The challenge is this:

Humans tend to fall in love, or at least deep “like,” with COMFORT.  People may feel stuck or even somewhat unhappy in their rut, but it’s velvet-lined in familiarity and safe in its predictability.  This comfort zone becomes a trap for all too many people. Breaking free requires the Courage to Learn and Grow, and a willingness to actively step into the unknown, entertaining ambiguity and giving up any need to be right.

A long dock symbolizing the courage of taking a chance.

There is an old English saying, “If you want the fruit of the tree you have to go out on a limb.”  This means deliberately making yourself uncomfortable by taking the risk of falling, of actually engaging in behaviors that feel difficult, challenging and even, at times, “unnatural.”

To overcome inertia you have to expend energy, effort, time, and actively step into discomfort.

For example, if you want to be slim and trim, you will need to let yourself feel hunger and stay with that feeling of hunger several times a day for weeks, and even months on end.  If you are unwilling to let yourself feel hunger, if your addiction to the comfortable, familiar feeling of a full stomach prevails, you will not be successful.

In addition, letting yourself feel hungry is not enough.  You will need to get some exercise in.
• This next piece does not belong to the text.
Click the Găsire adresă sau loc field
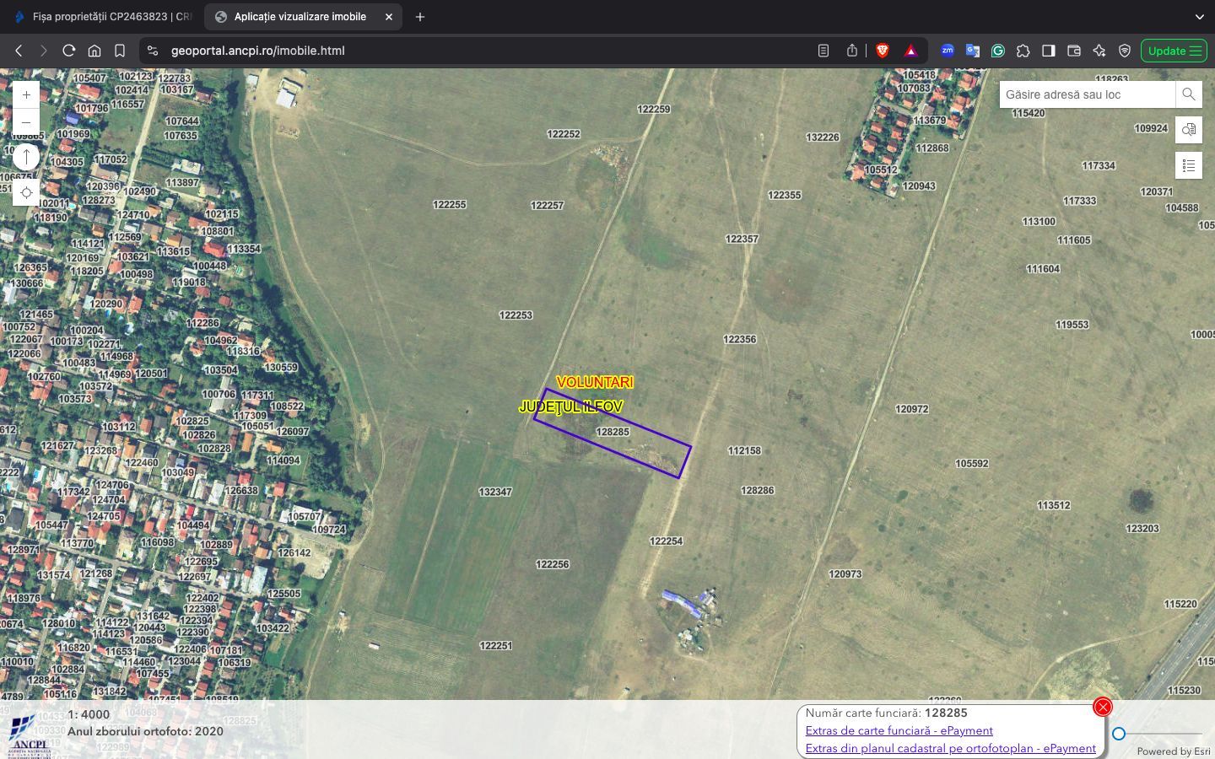This screenshot has height=759, width=1215. point(1086,94)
This means stepping out of the comfort zone of current activities, working up a sweat, and being uncomfortable.

If you want to advance your career and step up to a higher level of functioning and status, yet are not willing to say “no” to old, familiar ways of working and risk new behavior, then you are likely to stay put.  The truth, is that if you do not exercise the Courage to Learn and Grow, if you are not willing to step out of your comfort-zone, then your comfort zone might become a prison cell that prevents you from realizing your aspirations or dreams.

Edge of the world

There are 4 key actions you can take to break out of the addiction to comfort trap.

 

1.) Commit to cultivating the Courage to Learn and Grow.

Stop and reflect on the following questions: “Am I willing to truly be uncomfortable, to get out of what feels familiar and safe, to step into the unknown, in order to achieve what I want?”
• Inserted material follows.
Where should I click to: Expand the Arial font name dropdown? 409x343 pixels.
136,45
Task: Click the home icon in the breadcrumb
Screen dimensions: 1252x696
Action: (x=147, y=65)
“Where does my attachment, or even addiction, to being comfortable show up most when I start to go after what I want and I am stopping myself, making excuses, avoiding or procrastinating?”

“Am I willing to not know and to begin again?”

2. Write down, commit to paper, the major goals that you wish to accomplish.

Then read through the list and put beside it a compelling reason to achieve it.  If you do not have a compelling reason then cross it off your list.  With the ones left, ask yourself, “Am I willing to commit to making this goal a reality?  Am I willing to be really uncomfortable to make it so?”

Only go forward on the goal(s) that have a compelling reason and that you are willing to step into active discomfort to achieve.

3. Make a list of the things you will need to do to achieve one of your major goals.

Notice each activity that is a stretch for you, the things that will make you uncomfortable, and that are really not normal for you to do.  Look at the activity or action that makes you most uncomfortable and find a model of excellence. Ask, “Whom do I know of (personally or through story or the media) who is really accomplished at that kind of action or activity?”

Write down the name and then read about that person, watch him or her in action and study HOW she or he talks, moves, works and presents her/himself.

4. Practice the most uncomfortable behavior first.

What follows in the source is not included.